Antes de que la pandemia del Covid-19 fuese noticia, estaba escribiendo un artículo sobre la pandemia silenciosa que acecha a la sociedad moderna desde hace años, y para la cual nunca se han tomado medidas de salud pública: se denomina estrés.

El estrés se ha mantenido y heredado a lo largo de la evolución humana porque actúa como agente de protección. Es un mecanismo de defensa que durante siglos nos ha ayudado a sobrevivir. Sin embargo, en la actualidad está jugando en contra de nuestra salud.

La pandemia silenciosa que acecha a la sociedad moderna desde hace años, y para la cual nunca se han tomado medidas de salud pública, se denomina estrés.

Es un mecanismo que se activa para permitirnos la huida. Huir de cualquier peligro, de cualquier depredador que nos pueda atacar (por ejemplo un león que pretenda acecharnos). Esa situación de alerta activa el sistema simpático, que producirá adrenalina, noradrenalina y la hormona del estrés por excelencia, el cortisol.

Esta cascada hormonal va a preparar a nuestro cuerpo para facilitar la huida. Se acelera el corazón (aumento presión arterial), se abren las vías aéreas para optimizar la obtención de oxígeno, se dilatan las pupilas para agudizar la visión, y se mejora la irrigación y la contracción de todos los músculos para correr lo más rápido posible, preparándonos para un gran esfuerzo.
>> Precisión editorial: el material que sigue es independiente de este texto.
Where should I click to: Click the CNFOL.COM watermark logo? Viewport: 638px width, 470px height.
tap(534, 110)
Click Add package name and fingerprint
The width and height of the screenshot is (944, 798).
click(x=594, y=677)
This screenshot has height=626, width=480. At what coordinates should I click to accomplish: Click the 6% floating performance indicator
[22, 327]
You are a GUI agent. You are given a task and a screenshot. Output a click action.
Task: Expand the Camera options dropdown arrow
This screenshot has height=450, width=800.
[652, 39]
Al mismo tiempo se inhibirán todas las acciones del cuerpo dispensables para la supervivencia: ganas de orinar o defecar, sensación de hambre, etc. Se inhibirá lo que se llama el sistema parasimpático.
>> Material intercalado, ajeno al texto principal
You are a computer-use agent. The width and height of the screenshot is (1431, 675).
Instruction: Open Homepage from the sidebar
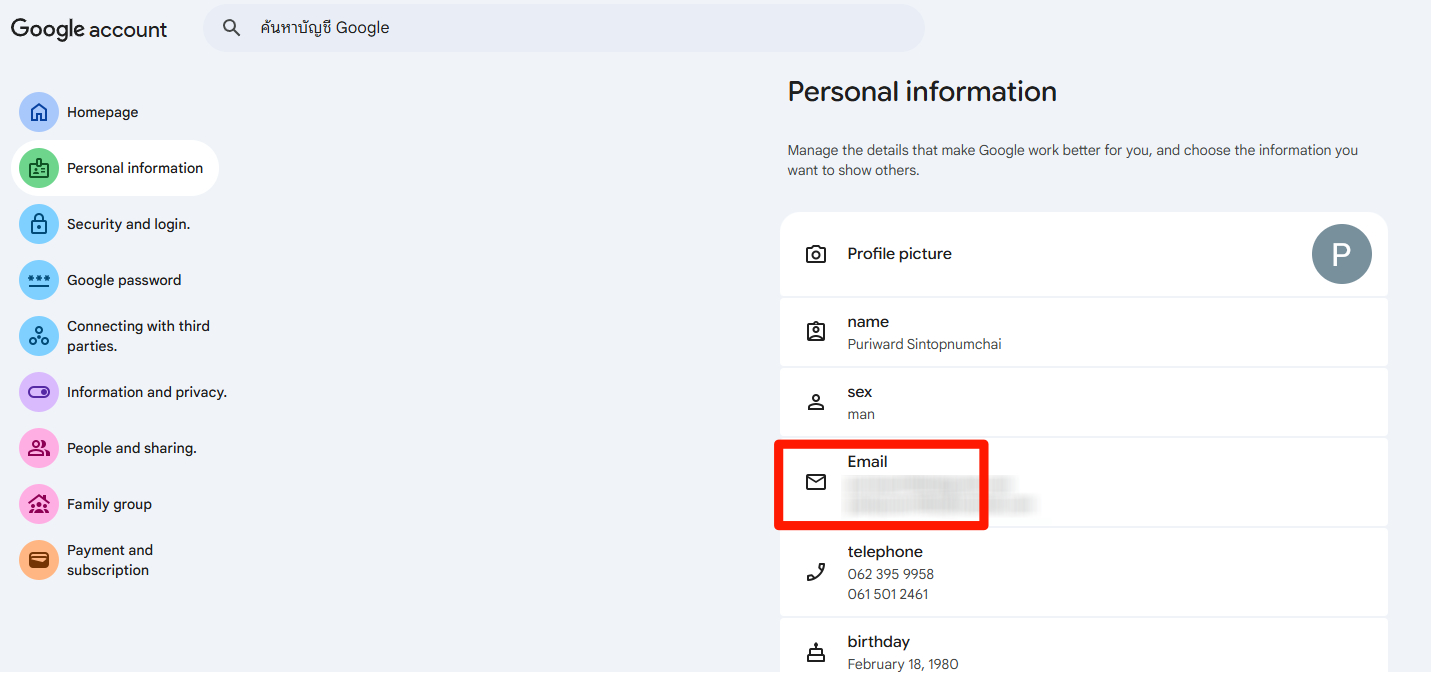tap(103, 112)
Como imaginaréis, nuestra especie ha conseguido sobrevivir durante siglos gracias a todo estos mecanismos, por instinto. Por eso seguimos manteniendo esa información en nuestros genes: ha resultado un gen útil y eficaz para no extinguirnos.

Los mecanismos del estrés han aportado a la especie humana una información genética útil y eficaz para no extinguirse.
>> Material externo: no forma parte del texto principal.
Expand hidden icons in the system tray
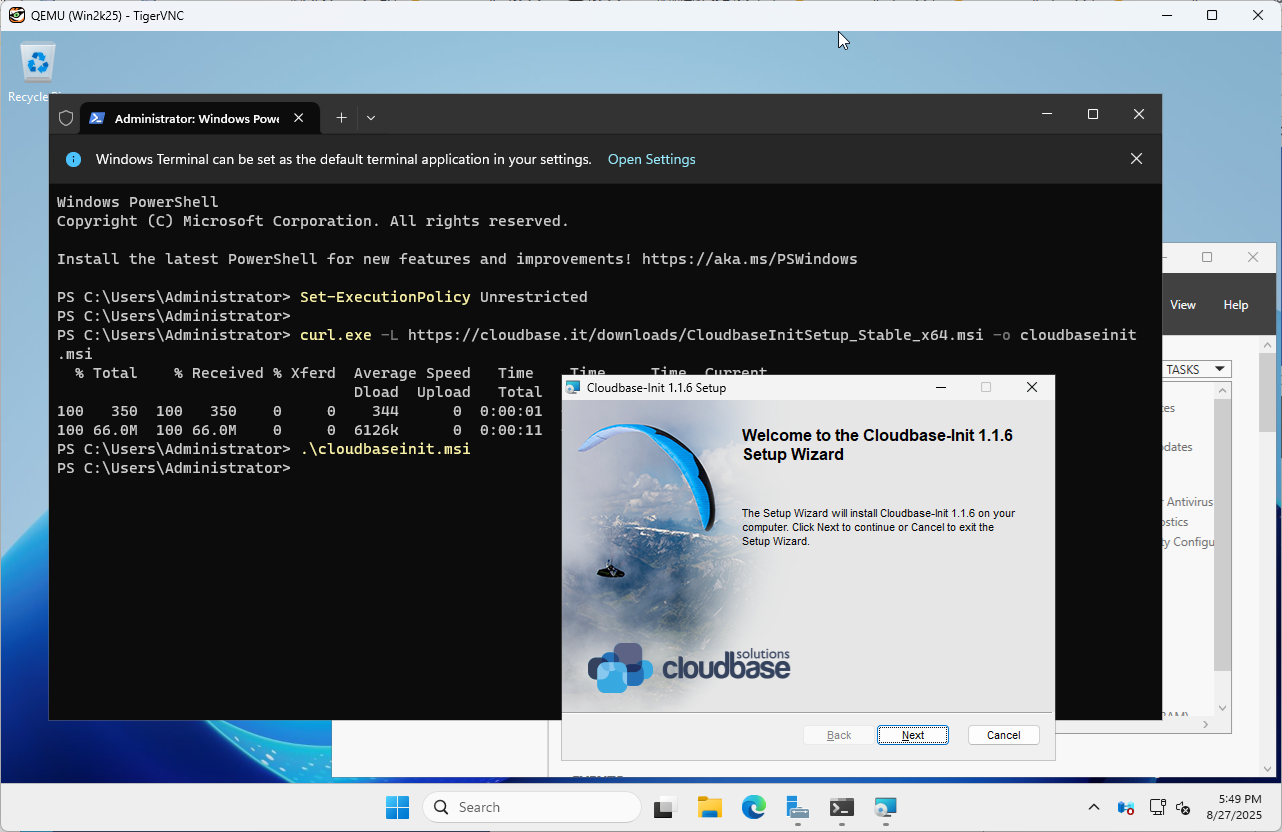 click(x=1093, y=807)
Pero, ¿qué ha pasado en los últimos tiempos?
Que lo que tendría que ser un mecanismo de defensa puntual está activado casi todo el tiempo.

Seguramente hemos diseñado sociedades más seguras y cómodas, además de haber aprendido a convivir algo mejor, supuestamente. Aun así, vivimos en un sistema donde nos sentimos amenazados continuamente, ya sea por la presión laboral, la escasez económica o la impotencia por no poder seguir los modelos preestablecidos. Eso provoca que el sistema de huida lo tengamos activado todo el tiempo.

Lo que naturalmente debería de ser una reacción puntual, produciendo picos de cortisol y adrenalina, la estamos convirtiendo en una producción continuada que puede conllevar graves consecuencias metabólicas, neurológicas e inmunológicas. Especialmente el cortisol, porque la vida media de la adrenalina es muy corta.

El estrés debería de ser naturalmente una reacción puntual, pero lo estamos convirtiendo en un proceso continuado que puede conllevar graves consecuencias metabólicas, neurológicas e inmunológicas.

Uno de los efectos del cortisol es debilitar el sistema inmune. Es sumamente importante, y más en estos tiempos de incertidumbre, bajar al máximo los niveles de estrés para garantizar nuestro equilibrio interno, que hará frente a las posibles agresiones externas.

¡Minimicemos el estrés para que nuestro sistema inmune esté al 100%!